Material provided:
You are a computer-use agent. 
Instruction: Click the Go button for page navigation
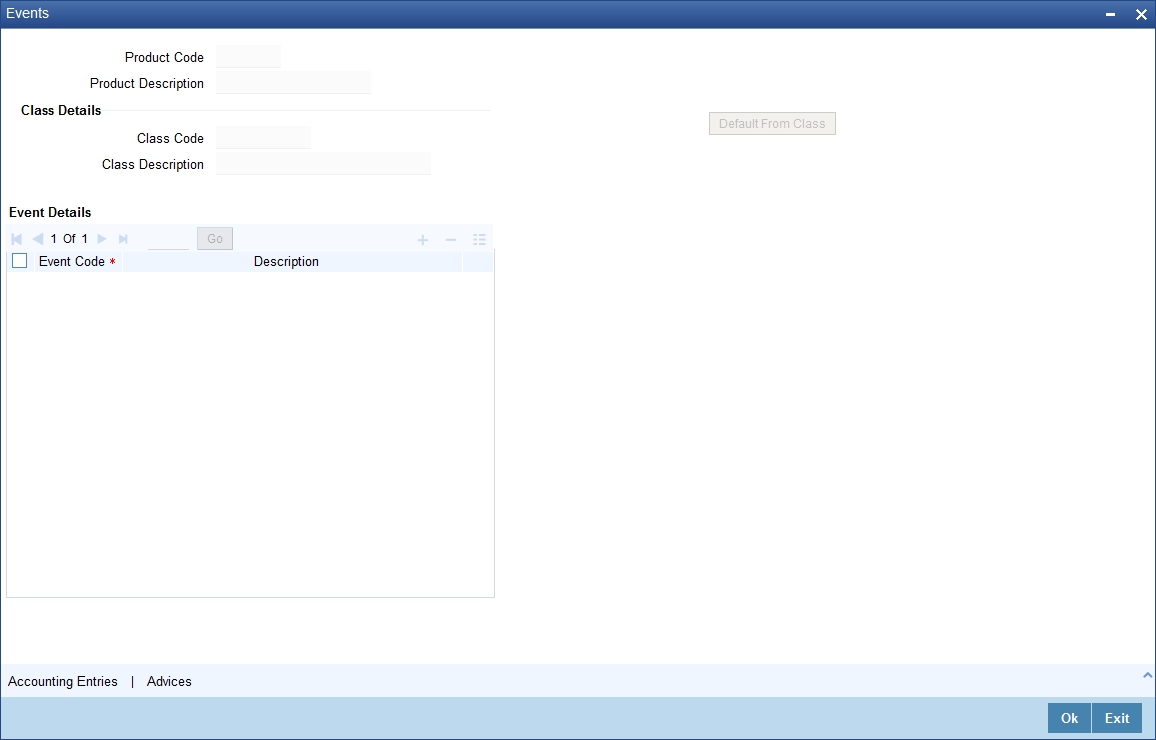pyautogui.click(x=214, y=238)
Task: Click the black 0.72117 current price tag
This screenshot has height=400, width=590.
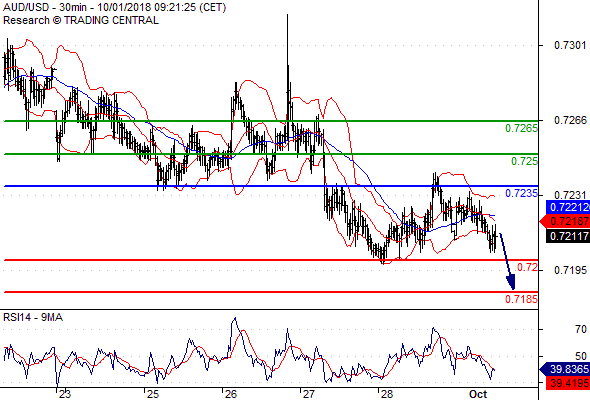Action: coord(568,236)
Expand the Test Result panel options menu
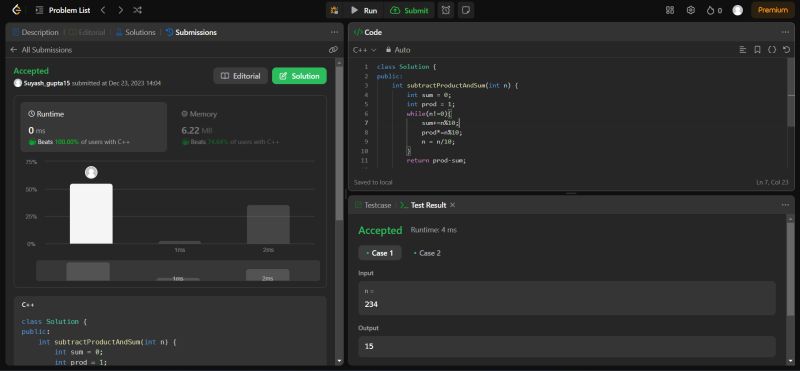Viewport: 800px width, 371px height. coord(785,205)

Aim of the task: Set down every line above exactly, pictures excluded.

Response area:
You are a computer-use agent. 
Instruction: Click the Go button for page navigation
pyautogui.click(x=214, y=238)
Task: Click the black 0.72117 current price tag
This screenshot has height=400, width=590.
Action: coord(568,236)
Expand the Test Result panel options menu
Viewport: 800px width, 371px height. coord(785,205)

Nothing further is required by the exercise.